Last Saturday night the LGBTQ community suffered a tragic loss of 50 people during a targeted shooting at Pulse, a nightclub in downtown Orlando that once served as a safe space. The loss reverberated–and is still reverberating worldwide, through queer communities everywhere, connected through the intricate web of the internet. On Sunday, just one day after the shooting in Orlando, Olympia-based band G.L.O.S.S. released a quick yet commanding EP titled Trans Day of Revenge. While not explicitly pointed at the Orlando shooting, the album’s masterful guitar solos and expediently bellowed lyrics have a clear target–violence: whether it’s a result of “childhood shame / internal blame” (“We Live”) or “killer cops” (“Give Violence A Chance.”)

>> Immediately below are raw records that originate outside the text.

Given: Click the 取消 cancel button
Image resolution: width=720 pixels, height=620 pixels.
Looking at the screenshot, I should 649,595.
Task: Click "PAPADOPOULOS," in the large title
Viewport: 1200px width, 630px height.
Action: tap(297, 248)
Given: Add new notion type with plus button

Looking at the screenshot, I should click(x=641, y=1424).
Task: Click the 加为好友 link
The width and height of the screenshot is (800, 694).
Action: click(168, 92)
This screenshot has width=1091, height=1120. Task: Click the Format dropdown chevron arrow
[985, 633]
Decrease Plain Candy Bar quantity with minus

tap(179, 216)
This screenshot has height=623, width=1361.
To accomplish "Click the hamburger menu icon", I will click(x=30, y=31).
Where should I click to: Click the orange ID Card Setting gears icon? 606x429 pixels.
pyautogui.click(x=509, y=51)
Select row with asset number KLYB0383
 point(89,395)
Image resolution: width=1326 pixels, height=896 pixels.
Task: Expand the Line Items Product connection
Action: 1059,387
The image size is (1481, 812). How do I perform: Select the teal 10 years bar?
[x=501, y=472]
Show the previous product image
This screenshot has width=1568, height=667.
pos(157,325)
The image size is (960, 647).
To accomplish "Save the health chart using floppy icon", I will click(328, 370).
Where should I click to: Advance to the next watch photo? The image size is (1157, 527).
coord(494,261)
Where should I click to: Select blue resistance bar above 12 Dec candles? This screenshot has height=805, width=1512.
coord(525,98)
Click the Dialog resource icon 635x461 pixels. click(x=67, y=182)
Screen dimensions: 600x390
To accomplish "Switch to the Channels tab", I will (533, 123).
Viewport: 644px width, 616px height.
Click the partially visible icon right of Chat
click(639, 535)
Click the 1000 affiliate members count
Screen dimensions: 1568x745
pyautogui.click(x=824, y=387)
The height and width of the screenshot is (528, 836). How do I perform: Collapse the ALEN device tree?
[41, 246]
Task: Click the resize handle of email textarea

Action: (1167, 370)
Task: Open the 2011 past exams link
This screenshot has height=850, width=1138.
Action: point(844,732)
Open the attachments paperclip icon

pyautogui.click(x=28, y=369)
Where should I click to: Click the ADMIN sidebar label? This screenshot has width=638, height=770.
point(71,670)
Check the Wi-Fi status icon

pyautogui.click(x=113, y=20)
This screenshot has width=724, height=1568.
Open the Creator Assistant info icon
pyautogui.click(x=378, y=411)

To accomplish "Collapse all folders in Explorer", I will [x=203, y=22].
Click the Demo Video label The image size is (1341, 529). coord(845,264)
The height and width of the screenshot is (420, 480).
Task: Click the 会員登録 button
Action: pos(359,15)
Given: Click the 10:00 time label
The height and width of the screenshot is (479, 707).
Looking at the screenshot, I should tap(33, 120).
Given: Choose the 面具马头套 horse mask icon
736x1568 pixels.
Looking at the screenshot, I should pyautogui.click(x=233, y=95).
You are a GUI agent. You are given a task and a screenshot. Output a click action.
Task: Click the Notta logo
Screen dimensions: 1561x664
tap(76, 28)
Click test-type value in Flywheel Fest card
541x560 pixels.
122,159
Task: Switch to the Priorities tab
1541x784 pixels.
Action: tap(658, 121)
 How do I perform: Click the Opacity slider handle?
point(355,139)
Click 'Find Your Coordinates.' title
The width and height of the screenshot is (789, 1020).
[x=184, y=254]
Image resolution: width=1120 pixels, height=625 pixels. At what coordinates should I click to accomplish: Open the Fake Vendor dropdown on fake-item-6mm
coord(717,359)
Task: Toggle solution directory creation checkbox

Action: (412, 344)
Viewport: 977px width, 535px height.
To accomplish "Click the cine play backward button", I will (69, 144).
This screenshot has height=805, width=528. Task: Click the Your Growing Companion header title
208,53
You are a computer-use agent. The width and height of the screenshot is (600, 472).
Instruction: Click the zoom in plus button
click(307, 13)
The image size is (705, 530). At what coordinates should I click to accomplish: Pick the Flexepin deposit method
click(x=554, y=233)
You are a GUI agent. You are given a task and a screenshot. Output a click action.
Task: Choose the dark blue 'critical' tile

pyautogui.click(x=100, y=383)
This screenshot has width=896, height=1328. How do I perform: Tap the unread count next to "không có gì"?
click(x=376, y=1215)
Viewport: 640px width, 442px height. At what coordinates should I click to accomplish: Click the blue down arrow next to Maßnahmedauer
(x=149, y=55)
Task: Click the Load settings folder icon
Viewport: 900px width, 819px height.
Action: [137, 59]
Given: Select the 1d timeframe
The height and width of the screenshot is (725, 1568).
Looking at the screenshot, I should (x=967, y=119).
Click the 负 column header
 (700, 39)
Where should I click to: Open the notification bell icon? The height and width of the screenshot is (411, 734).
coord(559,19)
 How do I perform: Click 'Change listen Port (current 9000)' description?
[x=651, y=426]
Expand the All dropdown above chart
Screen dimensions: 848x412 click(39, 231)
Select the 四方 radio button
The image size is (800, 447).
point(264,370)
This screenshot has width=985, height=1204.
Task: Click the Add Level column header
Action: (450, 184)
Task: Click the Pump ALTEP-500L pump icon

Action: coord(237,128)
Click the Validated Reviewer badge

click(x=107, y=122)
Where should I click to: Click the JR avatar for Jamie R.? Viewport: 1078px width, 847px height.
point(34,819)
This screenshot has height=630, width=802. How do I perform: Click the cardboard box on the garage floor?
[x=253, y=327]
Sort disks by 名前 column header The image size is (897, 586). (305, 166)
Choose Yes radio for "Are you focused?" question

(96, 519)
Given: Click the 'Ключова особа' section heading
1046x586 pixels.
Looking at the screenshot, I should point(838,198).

G.L.O.S.S.–which stands for Girls Living Outside Society’s Shit–has released only one EP prior to Trans Day of Revenge, yet they are far from worried about speaking with authority on their experiences, and by proxy the experiences of other marginalized groups living within the aforementioned shitty society. Their hardcore sound is just what’s suited to tackle these ever-expanding, all-encompassing issues–just as these injustices never let up, neither does G.L.O.S.S.’ frenzy of electric guitar, vocals, and drums. While their January 2015 release, an eight minute demo of their first tracks, was pointed more at the entrapment known as gender and their experiences of pushing against the binary, Trans Day of Revenge continues this theme, but focuses on pushing back much more forcefully.
Just a quick glance through buyer comments on the album’s bandcamp page indicates how necessary the defiant sound of G.L.O.S.S. really is. Fans rally around the album’s timeliness, claiming it as a source of light. At a time where merely existing as a queer person feels dangerous, G.L.O.S.S.’ repetitive urgency to live is undoubtedly radical.